* Bacaan
*-*-*
Tidak Ada Coat-tail Efect Pada Pileg 2019



KEJUTAN setelah melihat hasil hitung cepat Pemilu Legislatif 2019 adalah tidak adanya coat-tail effect seperti yang digembar-gemborkan lembaga survei.

Coat-tail effect itu semestinya memberikan berkah elektoral bagi PDIP dan Partai Gerindra. Sebab, dua partai tersebut mengusung calon presiden masing-masing. Namun, melihat tren elektabilitasnya, perolehan suara mereka tidak naik signifikan. Hanya 2-3 persen.

Coat-tail effect itu semestinya seperti yang terjadi pada Partai Demokrat dan SBY pada Pemilu 2009. Perolehan suara Partai Demokrat yang awalnya hanya sekitar 7,45 persen pada 2004 langsung melonjak hingga 300 persen. Itulah yang disebut Coat-tail effect. Artinya, SBY mampu menyapu bersih pemilih partai-partai lain. Suara Demokrat yang awalnya tidak seberapa menjadi naik signifikan.

Nah, fenomena seperti Demokrat dan SBY itu tidak ada di 2019. Kalau partai mengalami kenaikan 2-3 persen, itu alamiah saja. Kenaikan tersebut terjadi berkat soliditas tim, soliditas mesin partai, dan mungkin juga karena kerja-kerja caleg di bawah.

Kejutan kedua adalah prediksi bahwa Pileg 2019 akan menjadi kuburan bagi partai-partai Islam. PKS, PAN, dan PPP diprediksi tidak lolos DPR. Kenyataannya, ada kejutan luar biasa dari PKS. Tidak hanya lolos ambang batas parlemen (parliamentary threshold), suara PKS juga naik signifikan.

Mengapa bisa lolos? Menurut saya sederhana. Pertama, PKS secara konsisten memosisikan diri sebagai partai oposisi. Di tengah masyarakat yang terbelah karena pilihan capres, opsinya hanya dua. Kebetulan, sentimen agama saat ini cukup kuat dan publik menemukan PKS.
*-*-*
* Entri Data
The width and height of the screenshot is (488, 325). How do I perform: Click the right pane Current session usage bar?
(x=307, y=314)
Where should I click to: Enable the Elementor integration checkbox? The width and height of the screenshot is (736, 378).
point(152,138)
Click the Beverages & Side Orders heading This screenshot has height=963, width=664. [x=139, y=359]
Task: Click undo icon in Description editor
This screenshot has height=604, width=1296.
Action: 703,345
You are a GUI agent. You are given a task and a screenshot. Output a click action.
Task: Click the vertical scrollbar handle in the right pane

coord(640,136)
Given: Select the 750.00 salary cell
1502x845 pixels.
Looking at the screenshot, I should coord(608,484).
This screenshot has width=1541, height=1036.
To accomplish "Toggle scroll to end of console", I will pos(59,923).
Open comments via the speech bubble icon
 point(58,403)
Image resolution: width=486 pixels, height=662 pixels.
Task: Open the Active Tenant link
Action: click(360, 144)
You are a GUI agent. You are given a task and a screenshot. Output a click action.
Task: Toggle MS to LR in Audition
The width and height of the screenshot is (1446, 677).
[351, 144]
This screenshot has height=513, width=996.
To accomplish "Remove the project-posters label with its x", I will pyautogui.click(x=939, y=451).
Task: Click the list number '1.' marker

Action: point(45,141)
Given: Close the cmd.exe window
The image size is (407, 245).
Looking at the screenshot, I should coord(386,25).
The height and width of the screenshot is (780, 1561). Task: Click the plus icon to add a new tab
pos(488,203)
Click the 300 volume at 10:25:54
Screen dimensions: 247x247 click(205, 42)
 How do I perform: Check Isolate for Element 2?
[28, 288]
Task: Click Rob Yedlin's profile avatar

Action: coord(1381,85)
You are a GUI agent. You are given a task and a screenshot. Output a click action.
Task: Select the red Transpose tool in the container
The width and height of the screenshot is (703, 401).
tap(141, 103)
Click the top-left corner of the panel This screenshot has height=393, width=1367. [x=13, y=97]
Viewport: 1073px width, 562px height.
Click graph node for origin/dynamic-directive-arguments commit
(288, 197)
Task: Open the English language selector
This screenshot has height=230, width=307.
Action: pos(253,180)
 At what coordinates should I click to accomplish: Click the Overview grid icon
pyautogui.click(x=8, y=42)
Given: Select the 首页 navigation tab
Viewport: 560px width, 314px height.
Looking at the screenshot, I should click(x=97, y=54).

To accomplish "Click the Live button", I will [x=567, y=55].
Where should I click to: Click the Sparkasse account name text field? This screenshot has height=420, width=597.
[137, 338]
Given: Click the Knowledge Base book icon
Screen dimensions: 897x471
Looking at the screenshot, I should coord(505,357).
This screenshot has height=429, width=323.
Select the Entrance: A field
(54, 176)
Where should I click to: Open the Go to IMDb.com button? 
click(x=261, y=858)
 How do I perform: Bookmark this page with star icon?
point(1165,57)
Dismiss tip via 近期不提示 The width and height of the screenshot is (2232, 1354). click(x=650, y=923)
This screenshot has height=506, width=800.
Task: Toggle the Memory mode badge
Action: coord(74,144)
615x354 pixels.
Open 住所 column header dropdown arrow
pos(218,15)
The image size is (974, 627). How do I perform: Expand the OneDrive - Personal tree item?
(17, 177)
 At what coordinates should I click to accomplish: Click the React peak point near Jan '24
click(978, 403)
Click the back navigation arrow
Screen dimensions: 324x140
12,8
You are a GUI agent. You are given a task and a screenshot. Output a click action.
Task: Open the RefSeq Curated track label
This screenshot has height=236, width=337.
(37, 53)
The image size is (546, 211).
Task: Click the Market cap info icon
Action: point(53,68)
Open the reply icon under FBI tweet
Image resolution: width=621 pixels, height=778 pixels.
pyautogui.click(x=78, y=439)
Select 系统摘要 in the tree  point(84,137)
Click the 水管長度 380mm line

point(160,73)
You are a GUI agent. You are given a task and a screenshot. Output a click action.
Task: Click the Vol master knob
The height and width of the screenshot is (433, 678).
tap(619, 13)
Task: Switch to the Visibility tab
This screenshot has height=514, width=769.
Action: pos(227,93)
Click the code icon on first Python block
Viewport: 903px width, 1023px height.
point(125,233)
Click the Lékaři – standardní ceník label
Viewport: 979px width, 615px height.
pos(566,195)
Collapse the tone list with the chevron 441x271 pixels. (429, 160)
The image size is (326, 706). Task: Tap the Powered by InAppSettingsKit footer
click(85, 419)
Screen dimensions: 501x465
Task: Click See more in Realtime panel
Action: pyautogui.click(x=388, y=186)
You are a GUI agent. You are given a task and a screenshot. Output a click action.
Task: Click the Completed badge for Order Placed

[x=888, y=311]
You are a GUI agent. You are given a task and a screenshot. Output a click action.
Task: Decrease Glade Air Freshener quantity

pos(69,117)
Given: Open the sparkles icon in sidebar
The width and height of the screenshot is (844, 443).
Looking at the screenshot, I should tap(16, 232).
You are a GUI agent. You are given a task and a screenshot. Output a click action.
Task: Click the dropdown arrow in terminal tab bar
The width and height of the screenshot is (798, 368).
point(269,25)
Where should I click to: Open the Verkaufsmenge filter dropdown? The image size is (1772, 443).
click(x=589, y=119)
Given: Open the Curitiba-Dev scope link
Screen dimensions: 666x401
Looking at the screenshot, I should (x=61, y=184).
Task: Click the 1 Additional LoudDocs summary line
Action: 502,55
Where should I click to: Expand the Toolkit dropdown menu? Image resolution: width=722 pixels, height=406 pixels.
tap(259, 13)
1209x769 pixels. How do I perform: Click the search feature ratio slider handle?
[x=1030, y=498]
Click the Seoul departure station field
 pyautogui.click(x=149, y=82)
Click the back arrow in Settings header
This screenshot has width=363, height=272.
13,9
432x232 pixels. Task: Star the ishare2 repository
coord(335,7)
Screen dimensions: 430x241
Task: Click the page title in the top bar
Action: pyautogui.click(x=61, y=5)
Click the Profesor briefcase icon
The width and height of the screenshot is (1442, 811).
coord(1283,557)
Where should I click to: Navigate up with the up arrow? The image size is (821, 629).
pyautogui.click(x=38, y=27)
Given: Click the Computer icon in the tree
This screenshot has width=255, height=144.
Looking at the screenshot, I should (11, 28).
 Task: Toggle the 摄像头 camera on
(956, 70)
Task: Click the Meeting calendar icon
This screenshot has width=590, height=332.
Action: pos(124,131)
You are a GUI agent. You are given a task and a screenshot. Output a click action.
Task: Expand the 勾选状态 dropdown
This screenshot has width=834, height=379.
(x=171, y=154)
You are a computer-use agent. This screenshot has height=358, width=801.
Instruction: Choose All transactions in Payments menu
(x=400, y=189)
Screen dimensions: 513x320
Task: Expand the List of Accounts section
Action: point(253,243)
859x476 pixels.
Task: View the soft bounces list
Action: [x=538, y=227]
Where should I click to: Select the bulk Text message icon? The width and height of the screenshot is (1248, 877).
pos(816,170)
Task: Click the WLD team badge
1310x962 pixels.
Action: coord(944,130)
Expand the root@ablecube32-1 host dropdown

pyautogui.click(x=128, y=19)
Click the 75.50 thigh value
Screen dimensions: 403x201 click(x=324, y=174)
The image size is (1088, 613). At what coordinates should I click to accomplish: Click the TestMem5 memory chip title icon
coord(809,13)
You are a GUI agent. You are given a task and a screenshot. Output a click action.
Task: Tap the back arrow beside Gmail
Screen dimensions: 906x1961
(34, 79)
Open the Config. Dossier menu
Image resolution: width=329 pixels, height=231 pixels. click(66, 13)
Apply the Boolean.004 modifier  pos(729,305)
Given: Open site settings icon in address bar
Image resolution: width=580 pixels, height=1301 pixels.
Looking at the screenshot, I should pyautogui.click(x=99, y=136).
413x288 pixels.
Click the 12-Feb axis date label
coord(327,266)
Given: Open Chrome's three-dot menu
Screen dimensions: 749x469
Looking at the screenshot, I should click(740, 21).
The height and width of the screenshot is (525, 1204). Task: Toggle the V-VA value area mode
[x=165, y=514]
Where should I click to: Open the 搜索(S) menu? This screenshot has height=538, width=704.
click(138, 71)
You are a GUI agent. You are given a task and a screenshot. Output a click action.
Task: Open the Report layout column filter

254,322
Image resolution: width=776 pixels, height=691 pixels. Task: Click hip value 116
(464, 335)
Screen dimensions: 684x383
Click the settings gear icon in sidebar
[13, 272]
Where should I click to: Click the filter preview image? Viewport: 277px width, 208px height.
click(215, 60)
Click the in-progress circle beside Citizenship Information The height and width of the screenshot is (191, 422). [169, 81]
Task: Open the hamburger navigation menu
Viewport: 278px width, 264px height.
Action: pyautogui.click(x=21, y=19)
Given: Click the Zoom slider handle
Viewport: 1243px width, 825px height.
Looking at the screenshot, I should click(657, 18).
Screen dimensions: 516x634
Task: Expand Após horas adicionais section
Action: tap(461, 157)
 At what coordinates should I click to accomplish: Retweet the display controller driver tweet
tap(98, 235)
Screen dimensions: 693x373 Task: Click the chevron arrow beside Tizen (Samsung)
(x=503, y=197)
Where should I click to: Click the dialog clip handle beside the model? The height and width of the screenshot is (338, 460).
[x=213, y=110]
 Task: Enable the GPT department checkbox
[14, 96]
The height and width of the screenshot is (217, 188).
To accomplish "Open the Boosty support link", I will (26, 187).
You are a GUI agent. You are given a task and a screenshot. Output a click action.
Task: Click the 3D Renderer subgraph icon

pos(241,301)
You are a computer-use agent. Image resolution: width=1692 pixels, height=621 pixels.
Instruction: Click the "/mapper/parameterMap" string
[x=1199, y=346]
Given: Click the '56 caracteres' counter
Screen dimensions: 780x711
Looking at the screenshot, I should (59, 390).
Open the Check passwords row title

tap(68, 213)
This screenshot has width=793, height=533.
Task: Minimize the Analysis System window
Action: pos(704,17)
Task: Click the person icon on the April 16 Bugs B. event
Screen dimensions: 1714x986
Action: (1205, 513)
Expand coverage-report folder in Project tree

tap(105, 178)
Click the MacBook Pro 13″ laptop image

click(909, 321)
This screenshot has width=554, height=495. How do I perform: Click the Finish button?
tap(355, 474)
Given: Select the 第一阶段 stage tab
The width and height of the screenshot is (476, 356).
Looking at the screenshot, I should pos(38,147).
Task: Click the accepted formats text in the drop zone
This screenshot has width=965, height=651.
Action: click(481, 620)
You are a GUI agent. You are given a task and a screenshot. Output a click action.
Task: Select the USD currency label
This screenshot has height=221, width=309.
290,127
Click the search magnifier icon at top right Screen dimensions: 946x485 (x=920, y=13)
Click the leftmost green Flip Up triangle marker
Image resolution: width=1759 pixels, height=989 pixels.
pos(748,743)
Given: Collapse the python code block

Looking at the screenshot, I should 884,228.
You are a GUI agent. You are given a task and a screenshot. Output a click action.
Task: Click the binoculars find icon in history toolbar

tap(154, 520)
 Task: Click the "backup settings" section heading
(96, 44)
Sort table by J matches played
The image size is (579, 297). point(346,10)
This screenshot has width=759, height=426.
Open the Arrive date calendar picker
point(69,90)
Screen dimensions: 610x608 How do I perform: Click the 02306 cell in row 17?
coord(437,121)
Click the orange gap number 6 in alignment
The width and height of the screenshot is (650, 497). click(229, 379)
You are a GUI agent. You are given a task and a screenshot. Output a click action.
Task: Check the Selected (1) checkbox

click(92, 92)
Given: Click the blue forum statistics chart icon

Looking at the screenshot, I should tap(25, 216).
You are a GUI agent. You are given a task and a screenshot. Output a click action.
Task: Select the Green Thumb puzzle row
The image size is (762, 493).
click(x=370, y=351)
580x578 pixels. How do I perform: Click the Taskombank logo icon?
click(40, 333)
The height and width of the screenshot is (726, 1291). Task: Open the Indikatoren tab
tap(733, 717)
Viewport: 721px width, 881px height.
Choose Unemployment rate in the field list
*-*-*
* Petunjuk Latihan
(1) Tuliskan kembali sepotong bacaan tentang Pileg 2019 tanpa mengubah satu kata pun. Mulailah pada kata-kata yang memuat "Coat-tail effect itu semestinya memberikan" dan berhentilah setelah "menjadi naik signifikan.".
(2) Ringkas paragraf bacaan tentang Pileg 2019 yang dibuka dengan "Coat-tail effect itu semestinya seperti yang terjadi pada Partai Demokrat" menjadi satu kalimat yang lebih pendek tanpa menghilangkan fakta utamanya.
(3) Lanjutkan bacaan tentang Pileg 2019 mulai dari kalimat terakhirnya.

* Jawaban Berurutan
(1)
Coat-tail effect itu semestinya memberikan berkah elektoral bagi PDIP dan Partai Gerindra. Sebab, dua partai tersebut mengusung calon presiden masing-masing. Namun, melihat tren elektabilitasnya, perolehan suara mereka tidak naik signifikan. Hanya 2-3 persen.

Coat-tail effect itu semestinya seperti yang terjadi pada Partai Demokrat dan SBY pada Pemilu 2009. Perolehan suara Partai Demokrat yang awalnya hanya sekitar 7,45 persen pada 2004 langsung melonjak hingga 300 persen. Itulah yang disebut Coat-tail effect. Artinya, SBY mampu menyapu bersih pemilih partai-partai lain. Suara Demokrat yang awalnya tidak seberapa menjadi naik signifikan.

(2) Pada Pemilu 2009, Partai Demokrat dan SBY menunjukkan coat-tail effect, yaitu suara Demokrat yang sekitar 7,45 persen pada 2004 melonjak hingga 300 persen karena SBY mampu menyapu bersih pemilih partai-partai lain.

(3)
Itu merupakan buah konsistensi PKS karena rakyat saat ini cenderung melihat sebuah persoalan hitam dan putih. Di sisi lain, sikap politik yang cenderung ke tengah seperti Demokrat dan PAN agak kurang disukai. Cenderung dianggap main aman. Tidak tegas.

Saya melihat, ketika ada sentimen agama, kelompok-kelompok Islam mulai berdenyut di daerah. Melihat PKS sebagai muara. Itulah yang harus dipahami. PKS bisa jadi akan melampaui perolehan suara PKB.

Kenaikan suara PKB justru tidak signifikan. Sekalipun memiliki basis Nahdlatul Ulama (NU) di Jawa Tengah dan Jawa Timur, bahkan memiliki tiga menteri yang langsung berurusan dengan rakyat, nyaris tidak ada Coat-tail effect-nya. Nyaris tidak ada berkah bagi PKB. Bagi saya, itu kejutan ketiga.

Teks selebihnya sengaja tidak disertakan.